A sobrevida relatada em longo prazo é menor que
35%, principalmente devido à recorrência local. Ha et al.6
relataram sobrevida em dois anos de 66% e de 55% em cinco
anos. Em nosso estudo, a sobrevida foi de 38%, com
seguimento médio de 34,6 meses, sendo que 38% dos
pacientes foram a óbito pela doença.
A utilização de poliquimioterápicos promove uma
sobrevida em longo prazo de aproximadamente 45%,
podendo ser recomendada após cirurgia radical nos
osteossarcoma da mandíbula13. Alguns autores sugerem a
utilização da quimioterapia pré-operatória, tendo como
finalidade facilitar a ressecção cirúrgica14,15.
Kassir et al. 9 não encontraram diferenças na
sobrevida em pacientes tratados com cirurgia isolada ou
associada à quimioterapia e radioterapia pós-operatória.

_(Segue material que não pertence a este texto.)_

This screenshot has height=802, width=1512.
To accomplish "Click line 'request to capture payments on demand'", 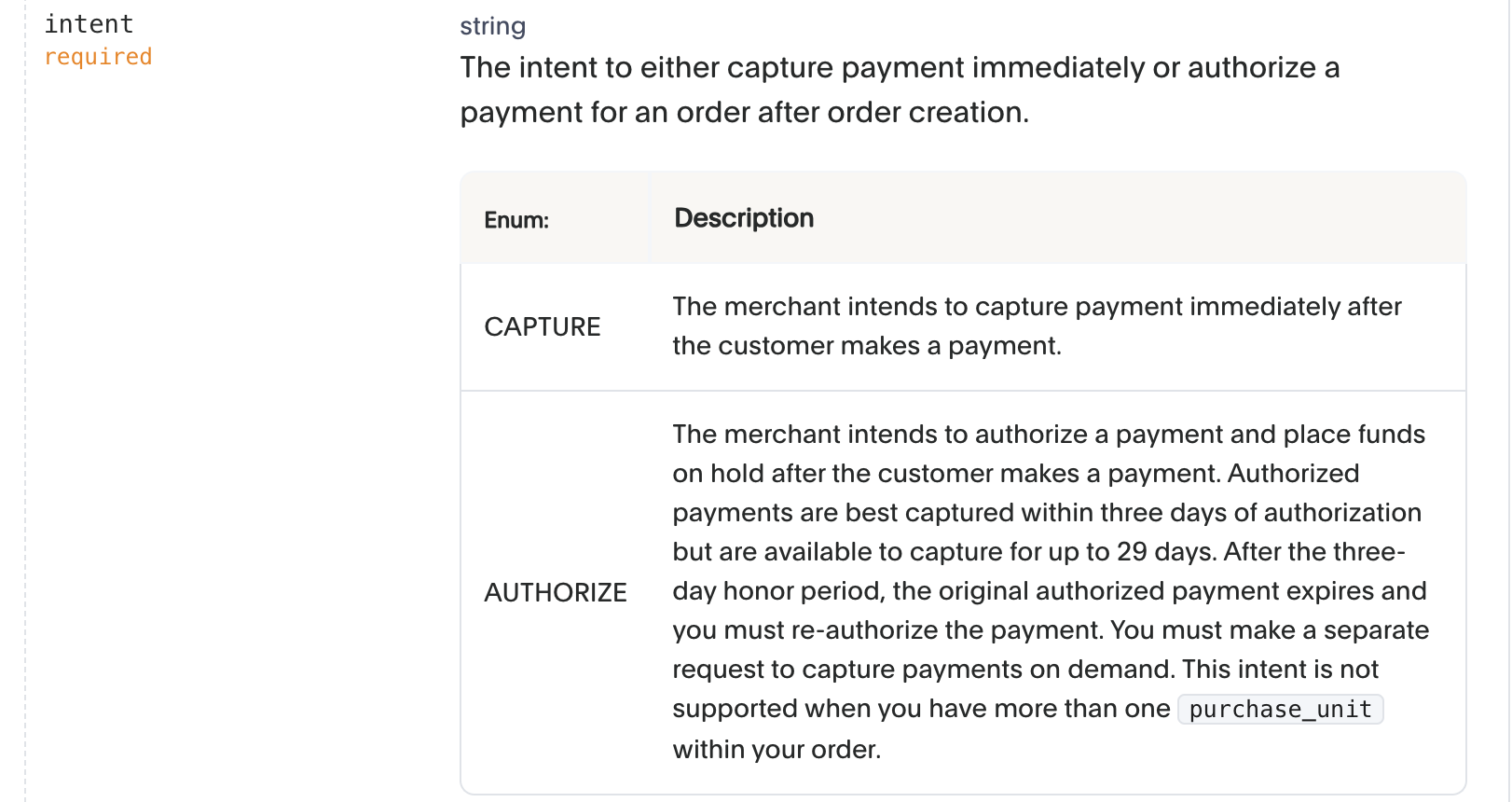I will [1025, 670].
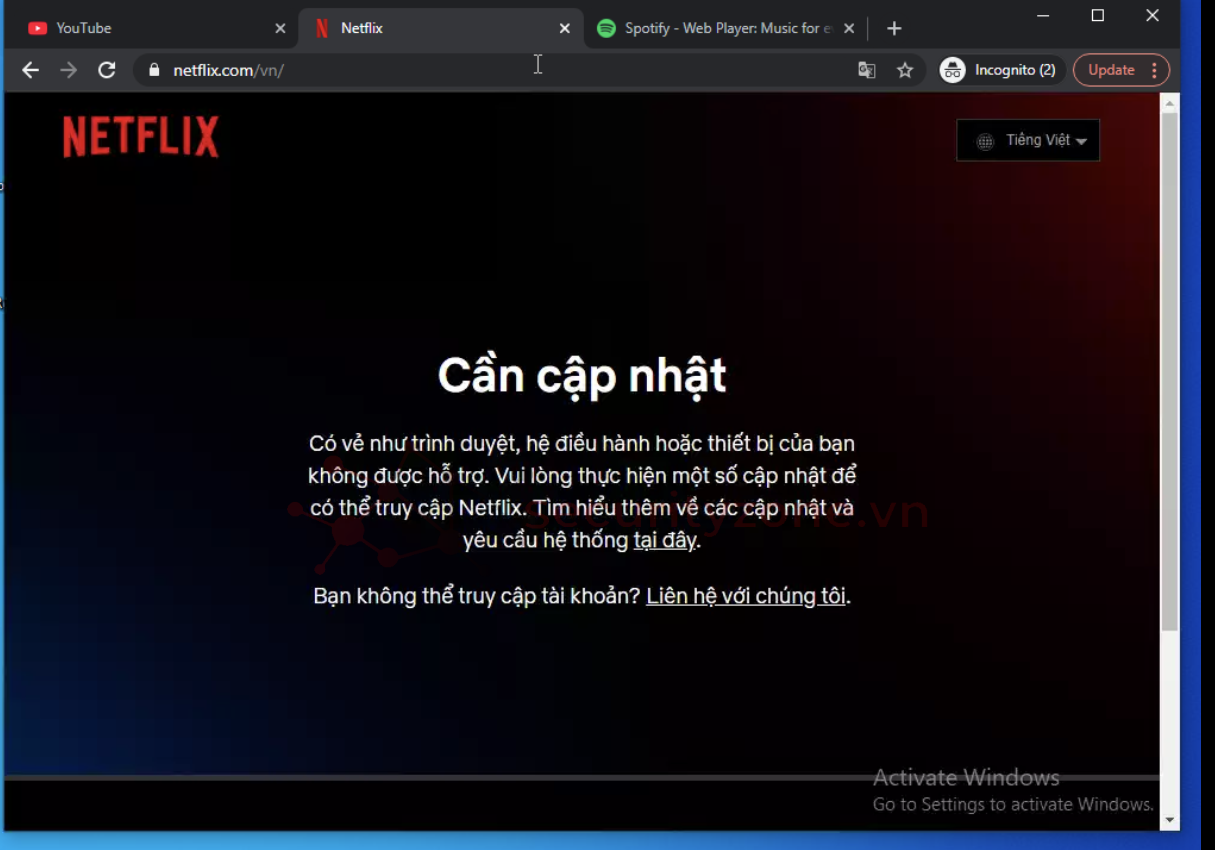Open Chrome's three-dot menu
1215x850 pixels.
point(1155,70)
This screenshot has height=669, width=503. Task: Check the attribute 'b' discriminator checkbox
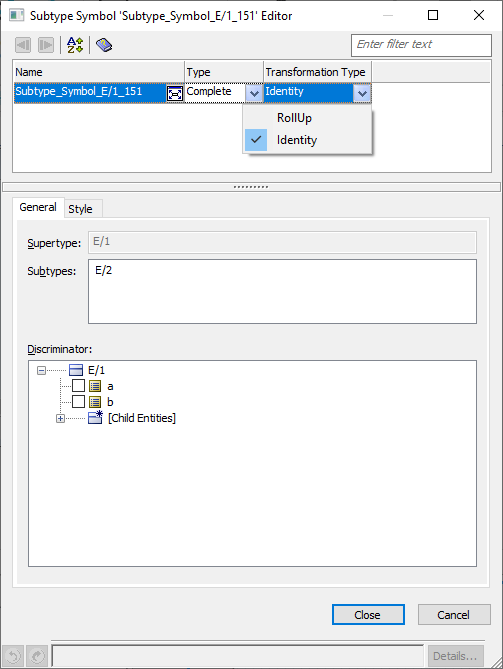tap(78, 401)
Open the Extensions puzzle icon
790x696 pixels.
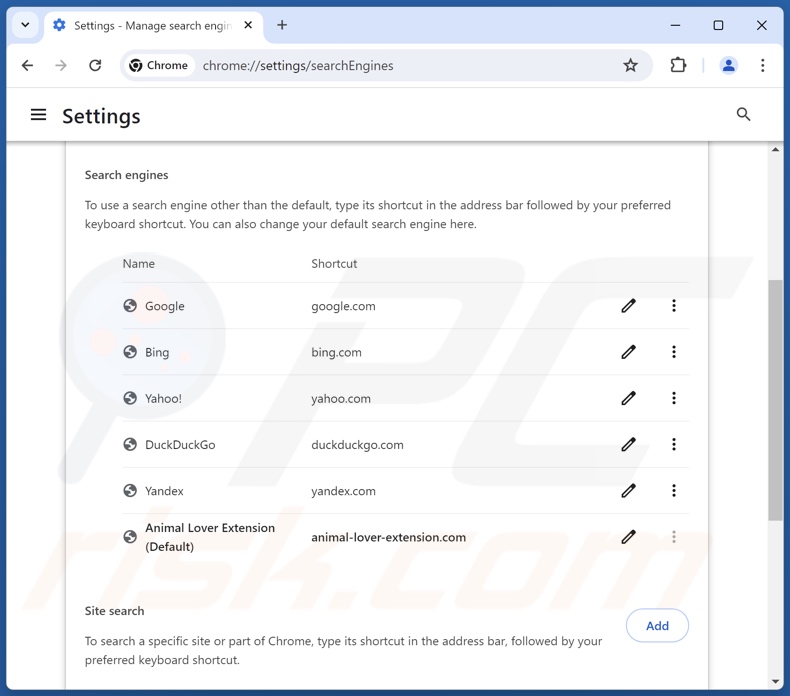679,66
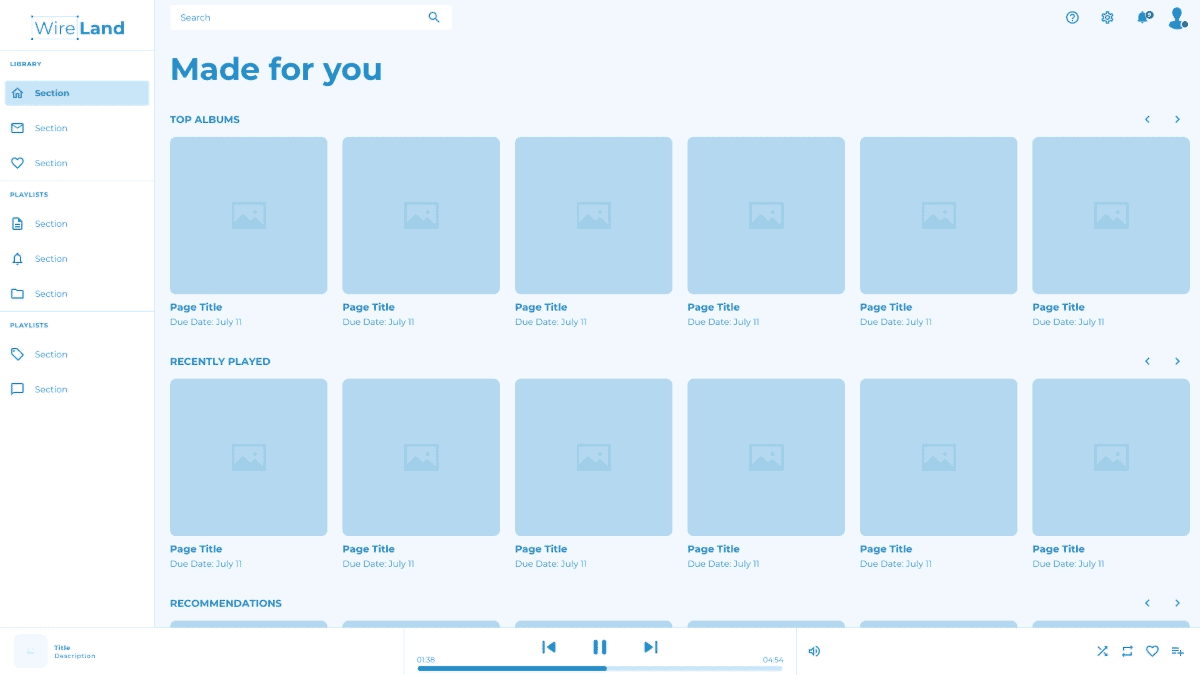Advance Recommendations with right chevron

pos(1177,603)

Nesse mesmo estudo, os autores não observaram impacto na
sobrevida, ao utilizar a quimioterapia adjuvante. Vale ressaltar
a possibilidade de viés de seleção nesse estudo, onde os
pacientes com tumores mais avançados teriam recebido
tratamento adjuvante. Os autores enfatizam ainda a
importância da obtenção de margens cirúrgicas negativas,
pois o tratamento adjuvante na presença de margens
positivas não parece ser benéfico.
O papel do tratamento adjuvante permanece incerto
no tratamento dos osteosarcomas da cabeça e pescoço e a
raridade da doença inviabiliza a realização de estudos
randomizados6,9.
Em nossa casuística, os osteossarcomas da cabeça
e pescoço tiveram prevalência semelhante nos gênero
masculino e feminino, acometendo principalmente a
mandíbula. A maioria dos pacientes do estudo foi submetida a
cirurgia, seguida de tratamento adjuvante, com sobrevida de
38% e mortalidade de 38%, no período analisado.